“Anger is an acid that can do more harm to the vessel in which it is stored than to anything on which it is poured.”
Please don’t get mad, but I don’t remember the source of the article that inspired this blog. Essentially, it implied we are becoming a nation of anger addicts. Too many people are getting a rush from lashing out, and somehow that euphoria trumps the pain inflicted and “emotion hangover” that follows.
The more I thought about it, the more I noticed angry people all around me. The road rage folks. The person blaming the waitress who had zero control over how the steak was cooked. The lady yelling at the manager for the poor service received. The online cowards who choose to spread venom because they feel they are invisible and more powerful than if he or she spoke in person. The political ads Ad nauseam. It is like a wild fire of fury.

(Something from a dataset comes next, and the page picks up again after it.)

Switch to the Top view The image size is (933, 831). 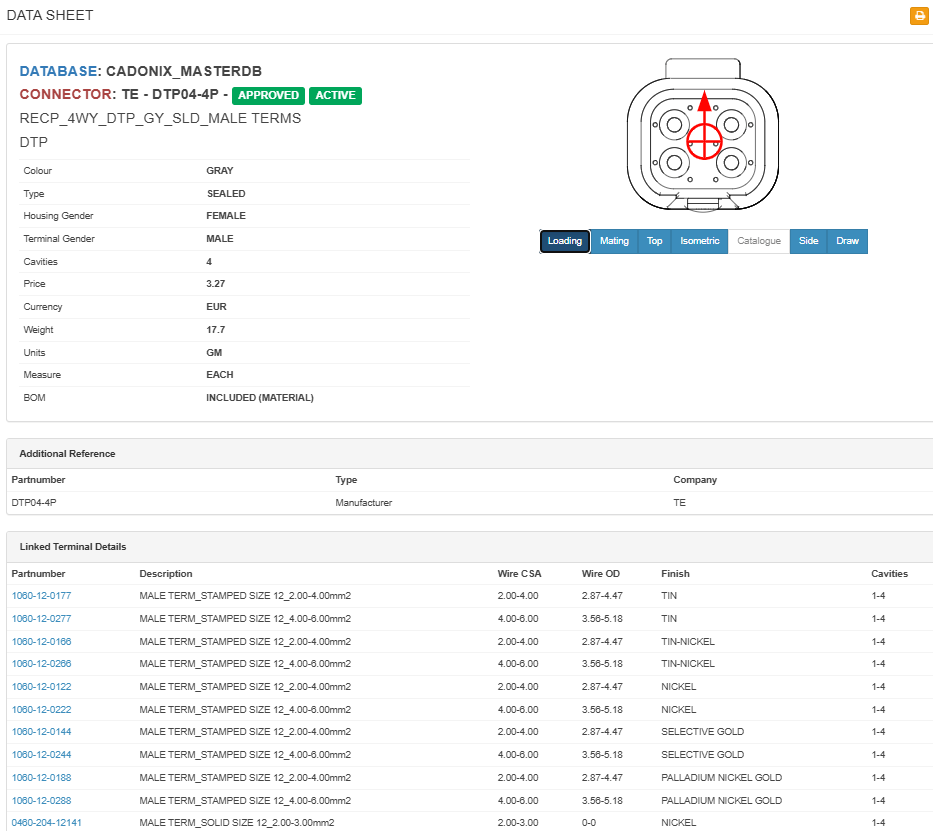tap(654, 241)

Last Sunday I was grocery shopping when I overheard the following (loud) conversation in the next aisle:
Woman: Get the blah-blah-blah brand. It is cheaper.
Man: Just SHUT UP and let me do what I want to do.
Woman (meekly): Okay.
I cringed. Just hearing the way he spoke to her made my skin crawl. I peered around the corner and was further taken aback. He was not only three times her size, but she was in one of those motorized scooters. It made my stomach feel queasy to think about what life was like for her day in and day out.

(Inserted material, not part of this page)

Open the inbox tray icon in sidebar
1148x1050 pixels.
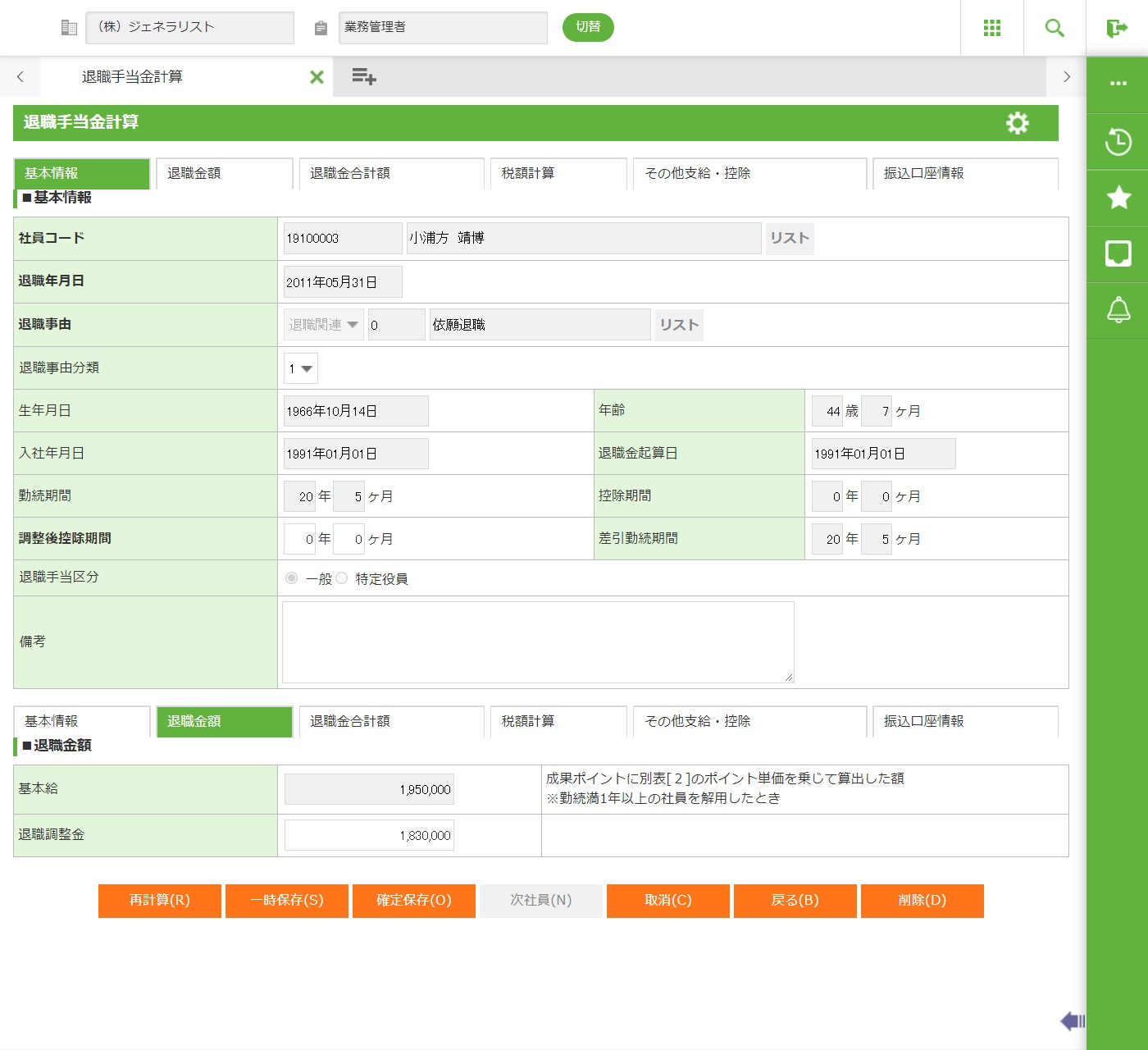tap(1118, 253)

So, yeah, anger issues abound. I’m not sure if we feel like life has become uncontrollable, or if it has become trendy to be bitter. Either way it is not healthy.
Here are five reasons, as midlife women, to rethink anger:
From Brene Brown: “First and foremost, we need to be the adults we want our children to be. We should watch our own gossiping and anger. We should model the kindness we want to see.”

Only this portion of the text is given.